Abstract
Gastro-duodenal perforations are common and may complicate peptic ulcer disease. Management is often by surgical closure. To determine the patterns of presentation and mode of management of duodenal ulcer perforations. Retrospective review of patients with duodenal ulcer perforations seen at the Obafemi Awolowo University Teaching Hospital between June 2001 and July 2011. Patients' records were reviewed for demography, duration of disease, probable risk factors, type of surgery and complications. Data obtained was analyzed using SPSS 15.0. Forty- five patients were reviewed. There were 37 males (82.2%). Mean age was 39.7years (range 15-78years). There were 10 (22.6%) students and 8(17.8%) farmers. NSAIDs abuse (11), previous peptic ulcer disease (2), and no prior dyspeptic symptoms (20) constituted 24.4%, 4.4% and 44.4% respectively of cases. Seven (16%) patients presented less than 24 hours of onset of illness. Forty one perforations (91.1%) involved the first part of duodenum. Twenty two (49%) patients had Graham's omental patch. We had one (2.2%) failed repair and six (13.3%) mortalities. Late presentation of duodenal ulcer perforation is common with high mortality. Pragmatic surgical intervention with Graham's omentopexy with broad spectrum antibiotics is still commonly practiced.
Highlights
Retrospective review of patients with duodenal ulcer perforations seen at the Obafemi Awolowo University Teaching Hospital between June 2001 and July 2011
Gastro-duodenal perforations are common in surgical practice and do occur as a complication of peptic ulcer disease (PUD), abuse of non-steroidal anti-inflammatory drugs (NSAIDs) and gastric cancer[1,2,3,4,5,6]

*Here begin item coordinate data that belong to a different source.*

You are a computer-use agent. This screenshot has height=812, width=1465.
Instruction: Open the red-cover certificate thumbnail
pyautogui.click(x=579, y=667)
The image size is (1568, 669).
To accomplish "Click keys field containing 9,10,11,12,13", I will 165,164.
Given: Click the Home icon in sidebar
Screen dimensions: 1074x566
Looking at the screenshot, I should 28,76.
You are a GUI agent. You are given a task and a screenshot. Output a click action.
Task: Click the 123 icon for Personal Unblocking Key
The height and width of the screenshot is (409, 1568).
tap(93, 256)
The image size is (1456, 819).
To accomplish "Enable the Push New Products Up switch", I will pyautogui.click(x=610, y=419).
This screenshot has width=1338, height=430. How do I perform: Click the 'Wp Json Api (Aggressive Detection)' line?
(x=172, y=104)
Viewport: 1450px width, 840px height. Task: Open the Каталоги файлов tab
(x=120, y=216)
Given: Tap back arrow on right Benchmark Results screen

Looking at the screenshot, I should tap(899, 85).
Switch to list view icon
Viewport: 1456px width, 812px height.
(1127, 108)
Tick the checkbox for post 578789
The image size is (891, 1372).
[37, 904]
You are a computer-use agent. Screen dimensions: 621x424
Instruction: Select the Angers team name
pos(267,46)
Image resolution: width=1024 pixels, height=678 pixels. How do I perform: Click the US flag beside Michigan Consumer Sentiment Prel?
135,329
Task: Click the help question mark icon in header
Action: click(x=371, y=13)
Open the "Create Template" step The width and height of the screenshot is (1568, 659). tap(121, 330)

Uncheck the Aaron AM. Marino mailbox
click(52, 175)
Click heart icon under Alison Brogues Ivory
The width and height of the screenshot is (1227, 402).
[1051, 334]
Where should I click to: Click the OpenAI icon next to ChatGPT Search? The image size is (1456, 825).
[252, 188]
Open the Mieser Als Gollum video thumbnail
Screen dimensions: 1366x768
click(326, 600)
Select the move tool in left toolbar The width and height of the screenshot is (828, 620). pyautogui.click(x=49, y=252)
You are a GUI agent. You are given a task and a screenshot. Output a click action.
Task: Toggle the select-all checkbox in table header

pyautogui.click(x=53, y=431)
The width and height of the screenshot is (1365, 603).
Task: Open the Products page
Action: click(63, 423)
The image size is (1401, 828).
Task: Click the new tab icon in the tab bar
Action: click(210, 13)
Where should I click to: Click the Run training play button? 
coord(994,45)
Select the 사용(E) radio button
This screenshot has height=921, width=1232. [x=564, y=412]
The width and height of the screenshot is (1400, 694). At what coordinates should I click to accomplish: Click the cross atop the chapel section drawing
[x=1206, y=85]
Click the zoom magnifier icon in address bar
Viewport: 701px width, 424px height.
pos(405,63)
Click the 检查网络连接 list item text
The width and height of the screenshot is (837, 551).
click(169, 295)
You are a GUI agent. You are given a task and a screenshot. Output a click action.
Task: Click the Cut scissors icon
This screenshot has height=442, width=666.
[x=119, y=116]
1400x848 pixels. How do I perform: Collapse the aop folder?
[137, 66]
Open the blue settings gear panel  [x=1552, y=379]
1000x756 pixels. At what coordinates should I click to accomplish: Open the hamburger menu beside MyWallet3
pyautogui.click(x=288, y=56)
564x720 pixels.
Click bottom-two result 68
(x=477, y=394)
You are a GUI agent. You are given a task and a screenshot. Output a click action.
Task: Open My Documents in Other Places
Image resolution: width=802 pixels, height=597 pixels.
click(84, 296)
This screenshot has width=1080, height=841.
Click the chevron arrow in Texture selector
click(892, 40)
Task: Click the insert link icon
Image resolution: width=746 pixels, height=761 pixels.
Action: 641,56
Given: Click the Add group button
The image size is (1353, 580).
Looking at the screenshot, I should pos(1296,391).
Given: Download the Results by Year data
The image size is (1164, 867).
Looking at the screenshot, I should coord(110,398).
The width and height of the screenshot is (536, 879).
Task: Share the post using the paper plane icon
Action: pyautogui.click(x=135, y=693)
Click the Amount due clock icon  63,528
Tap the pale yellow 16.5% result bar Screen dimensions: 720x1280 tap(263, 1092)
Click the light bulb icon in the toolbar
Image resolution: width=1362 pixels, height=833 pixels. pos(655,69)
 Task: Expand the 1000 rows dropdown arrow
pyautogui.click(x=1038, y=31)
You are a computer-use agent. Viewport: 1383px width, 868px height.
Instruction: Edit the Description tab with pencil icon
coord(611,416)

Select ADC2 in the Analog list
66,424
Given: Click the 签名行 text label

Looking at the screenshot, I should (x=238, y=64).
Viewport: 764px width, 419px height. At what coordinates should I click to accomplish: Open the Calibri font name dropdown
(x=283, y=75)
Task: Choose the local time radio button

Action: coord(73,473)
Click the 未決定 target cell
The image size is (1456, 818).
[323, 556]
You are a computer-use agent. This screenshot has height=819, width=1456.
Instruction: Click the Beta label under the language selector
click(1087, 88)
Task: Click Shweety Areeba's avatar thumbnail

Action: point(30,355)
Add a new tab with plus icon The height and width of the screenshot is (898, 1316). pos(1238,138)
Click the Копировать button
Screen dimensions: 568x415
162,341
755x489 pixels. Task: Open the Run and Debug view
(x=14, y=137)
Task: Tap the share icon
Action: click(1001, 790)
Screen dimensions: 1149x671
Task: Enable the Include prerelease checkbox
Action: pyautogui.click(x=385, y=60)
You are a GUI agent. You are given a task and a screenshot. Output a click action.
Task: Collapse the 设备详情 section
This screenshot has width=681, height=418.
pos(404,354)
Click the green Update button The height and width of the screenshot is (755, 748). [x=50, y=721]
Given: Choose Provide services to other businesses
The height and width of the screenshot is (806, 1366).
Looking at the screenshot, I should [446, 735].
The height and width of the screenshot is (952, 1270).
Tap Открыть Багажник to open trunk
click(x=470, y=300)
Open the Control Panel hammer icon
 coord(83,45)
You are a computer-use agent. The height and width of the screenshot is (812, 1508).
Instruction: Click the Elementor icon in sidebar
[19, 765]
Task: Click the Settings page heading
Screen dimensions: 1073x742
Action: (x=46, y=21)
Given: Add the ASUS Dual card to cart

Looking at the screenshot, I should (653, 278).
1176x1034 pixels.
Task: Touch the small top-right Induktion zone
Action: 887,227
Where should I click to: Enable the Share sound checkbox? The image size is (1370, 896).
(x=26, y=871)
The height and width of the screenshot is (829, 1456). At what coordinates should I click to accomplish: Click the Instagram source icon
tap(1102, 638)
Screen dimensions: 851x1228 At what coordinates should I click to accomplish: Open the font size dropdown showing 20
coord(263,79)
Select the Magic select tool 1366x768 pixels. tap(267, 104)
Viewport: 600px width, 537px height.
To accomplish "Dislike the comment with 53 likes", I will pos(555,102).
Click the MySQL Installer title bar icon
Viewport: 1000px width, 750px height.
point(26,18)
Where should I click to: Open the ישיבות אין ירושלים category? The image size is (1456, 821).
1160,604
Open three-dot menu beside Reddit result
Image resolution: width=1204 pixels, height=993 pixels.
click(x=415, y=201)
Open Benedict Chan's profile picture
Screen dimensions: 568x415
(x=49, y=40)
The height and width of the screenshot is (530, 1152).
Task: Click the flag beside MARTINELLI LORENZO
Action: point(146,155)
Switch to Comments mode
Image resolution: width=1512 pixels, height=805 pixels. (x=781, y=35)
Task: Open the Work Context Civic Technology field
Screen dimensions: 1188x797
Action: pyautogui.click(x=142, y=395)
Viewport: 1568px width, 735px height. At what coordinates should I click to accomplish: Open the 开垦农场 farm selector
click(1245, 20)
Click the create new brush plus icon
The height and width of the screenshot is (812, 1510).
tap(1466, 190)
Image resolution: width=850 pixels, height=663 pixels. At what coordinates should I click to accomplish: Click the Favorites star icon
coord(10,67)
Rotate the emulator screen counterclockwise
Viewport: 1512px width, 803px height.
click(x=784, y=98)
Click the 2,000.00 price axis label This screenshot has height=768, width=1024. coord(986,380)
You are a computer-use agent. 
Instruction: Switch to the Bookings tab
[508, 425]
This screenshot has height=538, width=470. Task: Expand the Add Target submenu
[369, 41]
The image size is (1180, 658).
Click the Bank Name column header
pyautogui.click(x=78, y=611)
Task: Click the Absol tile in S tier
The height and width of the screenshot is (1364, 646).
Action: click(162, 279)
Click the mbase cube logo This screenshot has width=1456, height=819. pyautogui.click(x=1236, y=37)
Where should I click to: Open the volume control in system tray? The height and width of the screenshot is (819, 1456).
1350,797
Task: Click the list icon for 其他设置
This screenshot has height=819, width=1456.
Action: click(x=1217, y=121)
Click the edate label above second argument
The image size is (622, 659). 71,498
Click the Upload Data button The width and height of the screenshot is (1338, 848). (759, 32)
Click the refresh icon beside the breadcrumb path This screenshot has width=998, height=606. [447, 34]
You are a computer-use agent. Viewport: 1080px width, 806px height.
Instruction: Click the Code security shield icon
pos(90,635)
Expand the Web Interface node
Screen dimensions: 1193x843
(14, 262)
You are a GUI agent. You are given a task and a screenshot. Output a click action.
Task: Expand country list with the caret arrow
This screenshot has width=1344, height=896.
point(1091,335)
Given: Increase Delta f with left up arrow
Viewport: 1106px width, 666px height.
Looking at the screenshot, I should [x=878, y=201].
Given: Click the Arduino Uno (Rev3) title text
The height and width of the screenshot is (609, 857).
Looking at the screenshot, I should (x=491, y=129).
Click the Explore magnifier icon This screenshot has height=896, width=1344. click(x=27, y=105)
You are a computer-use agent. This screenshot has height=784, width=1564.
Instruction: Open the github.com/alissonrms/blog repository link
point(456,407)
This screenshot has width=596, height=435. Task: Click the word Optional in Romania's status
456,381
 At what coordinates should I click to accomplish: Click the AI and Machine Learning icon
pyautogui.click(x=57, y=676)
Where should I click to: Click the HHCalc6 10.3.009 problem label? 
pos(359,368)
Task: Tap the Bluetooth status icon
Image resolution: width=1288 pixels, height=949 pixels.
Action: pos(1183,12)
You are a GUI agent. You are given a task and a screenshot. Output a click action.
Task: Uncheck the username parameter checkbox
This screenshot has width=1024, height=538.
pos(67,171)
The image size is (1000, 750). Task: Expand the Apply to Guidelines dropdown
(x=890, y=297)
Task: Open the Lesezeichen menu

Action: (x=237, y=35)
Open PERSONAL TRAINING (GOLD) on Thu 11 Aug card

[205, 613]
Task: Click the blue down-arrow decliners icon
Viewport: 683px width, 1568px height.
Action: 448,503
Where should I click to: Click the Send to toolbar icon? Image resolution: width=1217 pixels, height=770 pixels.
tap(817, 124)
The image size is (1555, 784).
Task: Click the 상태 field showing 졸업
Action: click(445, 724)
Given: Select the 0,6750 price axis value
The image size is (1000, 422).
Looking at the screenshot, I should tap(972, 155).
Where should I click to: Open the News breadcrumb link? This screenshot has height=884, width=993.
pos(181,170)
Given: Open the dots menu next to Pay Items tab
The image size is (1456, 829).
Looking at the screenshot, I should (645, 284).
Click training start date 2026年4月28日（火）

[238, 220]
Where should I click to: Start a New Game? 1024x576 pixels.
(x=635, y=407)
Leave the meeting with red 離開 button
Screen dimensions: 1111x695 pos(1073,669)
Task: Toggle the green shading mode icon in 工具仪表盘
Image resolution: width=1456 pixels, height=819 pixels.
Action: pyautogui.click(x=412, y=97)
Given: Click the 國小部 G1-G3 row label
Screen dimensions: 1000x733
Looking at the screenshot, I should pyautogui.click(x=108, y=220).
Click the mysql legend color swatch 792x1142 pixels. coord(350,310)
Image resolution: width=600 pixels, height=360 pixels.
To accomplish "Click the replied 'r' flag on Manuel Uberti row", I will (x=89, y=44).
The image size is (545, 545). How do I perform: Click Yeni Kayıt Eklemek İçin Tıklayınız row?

This study aimed at determining the patterns of presentation and methods of management of duodenal ulcer perforation and the outcome, at the Obafemi Awolowo Teaching Hospital Complex, south western Nigeria over, a 10year period
Summary
Gastro-duodenal perforations are common in surgical practice and do occur as a complication of peptic ulcer disease (PUD), abuse of non-steroidal anti-inflammatory drugs (NSAIDs) and gastric cancer[1,2,3,4,5,6]. Emergency surgical treatment is often reserved for complications of the disease and not necessarily to cure the ulcer. Gastro-duodenal perforations are common and may complicate peptic ulcer disease. Objective: To determine the patterns of presentation and mode of management of duodenal ulcer perforations. Conclusion: Late presentation of duodenal ulcer perforation is common with high mortality.